» **Goal of the exercise**: Stopping right after the line with "is (1203, 940).", please reproduce the material below exactly from its first line.

» **Records**:
'''

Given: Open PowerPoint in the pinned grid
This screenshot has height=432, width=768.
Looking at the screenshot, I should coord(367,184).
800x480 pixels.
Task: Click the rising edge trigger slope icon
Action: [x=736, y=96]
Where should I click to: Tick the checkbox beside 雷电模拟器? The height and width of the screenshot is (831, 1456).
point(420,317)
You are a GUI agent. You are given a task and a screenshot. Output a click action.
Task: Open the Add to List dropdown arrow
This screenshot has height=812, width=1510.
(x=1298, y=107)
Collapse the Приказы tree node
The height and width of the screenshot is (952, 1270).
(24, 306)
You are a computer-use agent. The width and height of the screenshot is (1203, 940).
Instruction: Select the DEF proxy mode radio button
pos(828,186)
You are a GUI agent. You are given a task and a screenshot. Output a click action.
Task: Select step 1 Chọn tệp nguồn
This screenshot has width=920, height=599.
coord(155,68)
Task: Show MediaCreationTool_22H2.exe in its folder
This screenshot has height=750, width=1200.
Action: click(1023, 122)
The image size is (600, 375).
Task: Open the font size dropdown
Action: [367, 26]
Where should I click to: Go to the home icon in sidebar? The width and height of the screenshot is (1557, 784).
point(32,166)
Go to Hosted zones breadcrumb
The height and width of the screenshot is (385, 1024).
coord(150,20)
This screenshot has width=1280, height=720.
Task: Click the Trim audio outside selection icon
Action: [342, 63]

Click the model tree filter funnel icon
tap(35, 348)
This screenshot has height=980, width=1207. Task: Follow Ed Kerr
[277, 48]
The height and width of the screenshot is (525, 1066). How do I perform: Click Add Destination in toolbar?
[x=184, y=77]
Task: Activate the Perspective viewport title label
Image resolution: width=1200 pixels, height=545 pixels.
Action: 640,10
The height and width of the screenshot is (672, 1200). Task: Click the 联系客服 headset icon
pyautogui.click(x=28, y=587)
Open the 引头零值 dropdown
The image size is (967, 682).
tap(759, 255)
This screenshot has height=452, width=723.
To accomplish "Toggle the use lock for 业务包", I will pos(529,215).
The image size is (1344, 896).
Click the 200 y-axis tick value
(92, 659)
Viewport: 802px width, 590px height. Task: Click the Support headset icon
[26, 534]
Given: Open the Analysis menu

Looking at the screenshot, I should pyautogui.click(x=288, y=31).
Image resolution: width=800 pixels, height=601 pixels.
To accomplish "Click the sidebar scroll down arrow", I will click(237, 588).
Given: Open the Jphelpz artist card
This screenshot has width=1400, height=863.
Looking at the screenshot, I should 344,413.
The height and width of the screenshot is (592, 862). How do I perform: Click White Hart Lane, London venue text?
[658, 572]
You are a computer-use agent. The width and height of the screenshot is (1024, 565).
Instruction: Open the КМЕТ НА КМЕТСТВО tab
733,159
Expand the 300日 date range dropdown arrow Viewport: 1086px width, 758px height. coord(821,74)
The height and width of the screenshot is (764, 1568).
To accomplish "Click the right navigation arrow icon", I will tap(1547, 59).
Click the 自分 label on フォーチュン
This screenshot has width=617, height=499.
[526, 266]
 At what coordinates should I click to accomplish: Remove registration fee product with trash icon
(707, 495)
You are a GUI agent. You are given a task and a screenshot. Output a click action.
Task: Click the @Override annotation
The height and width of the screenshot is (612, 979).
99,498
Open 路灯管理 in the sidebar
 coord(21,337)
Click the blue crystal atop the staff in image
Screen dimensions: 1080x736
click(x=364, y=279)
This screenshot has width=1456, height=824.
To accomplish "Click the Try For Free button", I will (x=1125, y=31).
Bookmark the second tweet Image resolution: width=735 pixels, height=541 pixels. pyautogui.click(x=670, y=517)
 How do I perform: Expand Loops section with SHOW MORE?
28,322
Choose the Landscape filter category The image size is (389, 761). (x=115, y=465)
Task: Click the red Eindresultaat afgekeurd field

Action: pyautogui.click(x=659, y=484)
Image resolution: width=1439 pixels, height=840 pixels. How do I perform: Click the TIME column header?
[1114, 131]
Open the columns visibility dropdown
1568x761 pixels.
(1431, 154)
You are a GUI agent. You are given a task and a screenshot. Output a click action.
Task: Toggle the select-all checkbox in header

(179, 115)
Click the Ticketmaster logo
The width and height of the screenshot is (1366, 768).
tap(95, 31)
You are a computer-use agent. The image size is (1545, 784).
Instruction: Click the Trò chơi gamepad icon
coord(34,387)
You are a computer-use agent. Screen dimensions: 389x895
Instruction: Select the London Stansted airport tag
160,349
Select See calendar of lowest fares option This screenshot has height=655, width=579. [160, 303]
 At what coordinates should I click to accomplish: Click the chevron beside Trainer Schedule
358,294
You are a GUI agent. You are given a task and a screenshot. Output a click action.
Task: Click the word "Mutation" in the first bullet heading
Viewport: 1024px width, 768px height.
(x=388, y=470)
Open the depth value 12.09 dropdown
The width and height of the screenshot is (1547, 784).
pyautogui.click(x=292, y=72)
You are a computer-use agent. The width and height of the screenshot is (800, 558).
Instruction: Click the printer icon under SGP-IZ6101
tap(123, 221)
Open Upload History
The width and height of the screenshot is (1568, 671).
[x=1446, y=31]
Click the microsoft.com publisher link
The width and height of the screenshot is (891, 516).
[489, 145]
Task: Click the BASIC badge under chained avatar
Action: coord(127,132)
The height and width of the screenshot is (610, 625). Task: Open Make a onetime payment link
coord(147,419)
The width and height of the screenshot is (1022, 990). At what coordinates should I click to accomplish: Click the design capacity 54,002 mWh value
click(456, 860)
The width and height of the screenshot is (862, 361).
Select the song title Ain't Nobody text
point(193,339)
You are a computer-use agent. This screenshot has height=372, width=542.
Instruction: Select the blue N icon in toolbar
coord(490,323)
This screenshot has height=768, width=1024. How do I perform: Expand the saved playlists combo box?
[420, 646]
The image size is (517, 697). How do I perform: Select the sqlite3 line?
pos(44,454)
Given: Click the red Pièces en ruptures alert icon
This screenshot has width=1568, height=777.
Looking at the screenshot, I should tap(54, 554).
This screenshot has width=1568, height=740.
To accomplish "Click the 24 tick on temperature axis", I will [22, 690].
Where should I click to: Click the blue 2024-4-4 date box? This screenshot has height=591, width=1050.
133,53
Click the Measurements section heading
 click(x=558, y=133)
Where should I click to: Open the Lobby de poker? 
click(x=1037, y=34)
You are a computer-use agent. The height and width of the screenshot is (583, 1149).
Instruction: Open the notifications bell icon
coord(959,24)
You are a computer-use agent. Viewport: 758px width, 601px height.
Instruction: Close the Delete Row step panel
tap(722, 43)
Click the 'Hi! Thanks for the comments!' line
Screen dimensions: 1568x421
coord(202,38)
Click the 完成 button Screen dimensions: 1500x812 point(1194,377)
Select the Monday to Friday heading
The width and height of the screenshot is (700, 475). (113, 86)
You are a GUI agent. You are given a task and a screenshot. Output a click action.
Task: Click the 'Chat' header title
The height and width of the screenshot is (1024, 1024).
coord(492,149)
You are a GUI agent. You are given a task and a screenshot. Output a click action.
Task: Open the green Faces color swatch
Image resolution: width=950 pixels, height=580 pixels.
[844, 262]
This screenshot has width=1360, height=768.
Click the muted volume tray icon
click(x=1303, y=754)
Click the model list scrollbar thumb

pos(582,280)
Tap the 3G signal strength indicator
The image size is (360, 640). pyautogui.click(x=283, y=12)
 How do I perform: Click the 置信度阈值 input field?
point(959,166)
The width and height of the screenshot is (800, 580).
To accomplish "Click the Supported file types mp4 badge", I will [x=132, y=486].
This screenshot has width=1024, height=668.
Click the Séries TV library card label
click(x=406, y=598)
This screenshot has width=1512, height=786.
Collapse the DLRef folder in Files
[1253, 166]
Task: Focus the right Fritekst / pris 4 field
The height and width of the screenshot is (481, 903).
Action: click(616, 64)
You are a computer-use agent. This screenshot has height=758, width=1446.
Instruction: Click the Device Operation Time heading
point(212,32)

'''

» **Solution to the problem**:
Given: Open PowerPoint in the pinned grid
This screenshot has height=432, width=768.
Looking at the screenshot, I should coord(367,184).
800x480 pixels.
Task: Click the rising edge trigger slope icon
Action: [x=736, y=96]
Where should I click to: Tick the checkbox beside 雷电模拟器? The height and width of the screenshot is (831, 1456).
point(420,317)
You are a GUI agent. You are given a task and a screenshot. Output a click action.
Task: Open the Add to List dropdown arrow
This screenshot has height=812, width=1510.
(x=1298, y=107)
Collapse the Приказы tree node
The height and width of the screenshot is (952, 1270).
(24, 306)
You are a computer-use agent. The width and height of the screenshot is (1203, 940).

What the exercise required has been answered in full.